How do i find the higher electric field of these two

[Dell]

given a ball and an infinite pipe, both with the same radius and same charge density $$\sigma$$
what is the total electric field at the meeting point of the 2 if we bring them close together so that they touch at point A?

what i did was:

the ball has spherical symetry and the pipe has cylindrical symetry, so those are the shapes i will use for my gauss law,

since R_A=R

for the ball
$$\Phi$$=EA=E(4$$\Pi$$R²)=$$\sigma$$(4$$\Pi$$R²)/$$\epsilon$$₀

E=$$\sigma$$/$$\epsilon$$₀

for the pipe
$$\Phi$$=EA=E(2$$\Pi$$R*L)=$$\sigma$$2$$\Pi$$R*L)/$$\epsilon$$₀

E=$$\sigma$$/$$\epsilon$$₀

does this mean that the total field at point A will be 0 since they have the same field in opposite directions?
does that make sense?

 

[Redbelly98]

Looks right to me.

 

[nlightner]

I would approach this problem by first understanding the concept of electric field and how it is affected by different factors such as charge density and distance. Then, I would use mathematical equations and principles such as Gauss's Law to determine the electric field at point A.

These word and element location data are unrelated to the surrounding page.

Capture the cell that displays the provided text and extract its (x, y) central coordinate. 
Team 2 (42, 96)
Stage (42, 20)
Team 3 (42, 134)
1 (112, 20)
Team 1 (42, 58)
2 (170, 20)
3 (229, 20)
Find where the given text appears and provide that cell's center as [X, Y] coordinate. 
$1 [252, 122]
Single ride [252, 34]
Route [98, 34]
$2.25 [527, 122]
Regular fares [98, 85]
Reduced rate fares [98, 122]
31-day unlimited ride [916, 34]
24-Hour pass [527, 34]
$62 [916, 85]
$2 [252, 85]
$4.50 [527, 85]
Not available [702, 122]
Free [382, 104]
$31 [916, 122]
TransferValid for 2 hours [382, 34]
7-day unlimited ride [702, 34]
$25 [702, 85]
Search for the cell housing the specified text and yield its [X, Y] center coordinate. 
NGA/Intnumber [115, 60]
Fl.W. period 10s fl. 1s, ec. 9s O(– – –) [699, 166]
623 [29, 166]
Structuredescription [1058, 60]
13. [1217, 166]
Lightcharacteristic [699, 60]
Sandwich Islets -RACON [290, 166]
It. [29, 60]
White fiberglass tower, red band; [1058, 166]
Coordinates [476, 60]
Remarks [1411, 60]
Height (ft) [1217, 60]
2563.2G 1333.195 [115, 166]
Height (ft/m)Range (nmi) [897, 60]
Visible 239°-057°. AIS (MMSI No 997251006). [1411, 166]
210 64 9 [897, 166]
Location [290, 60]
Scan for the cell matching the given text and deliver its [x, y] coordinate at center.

Based on the information provided, it seems that the ball and the pipe have the same radius and charge density, and they are brought close together so that they touch at point A. In this case, the electric field at point A will depend on the direction of the electric fields created by the ball and the pipe.

If the ball and the pipe have the same charge, but opposite signs, then the total electric field at point A will indeed be 0. This is because the electric fields created by the ball and the pipe will cancel each other out due to their opposite directions.

However, if the ball and the pipe have the same charge and the same sign, then the total electric field at point A will not be 0. In this case, the electric fields created by the ball and the pipe will add up, resulting in a higher electric field at point A.

In conclusion, to find the higher electric field at point A, we need to consider the charge and direction of the electric fields created by the ball and the pipe. This can be determined using mathematical equations and principles such as Gauss's Law.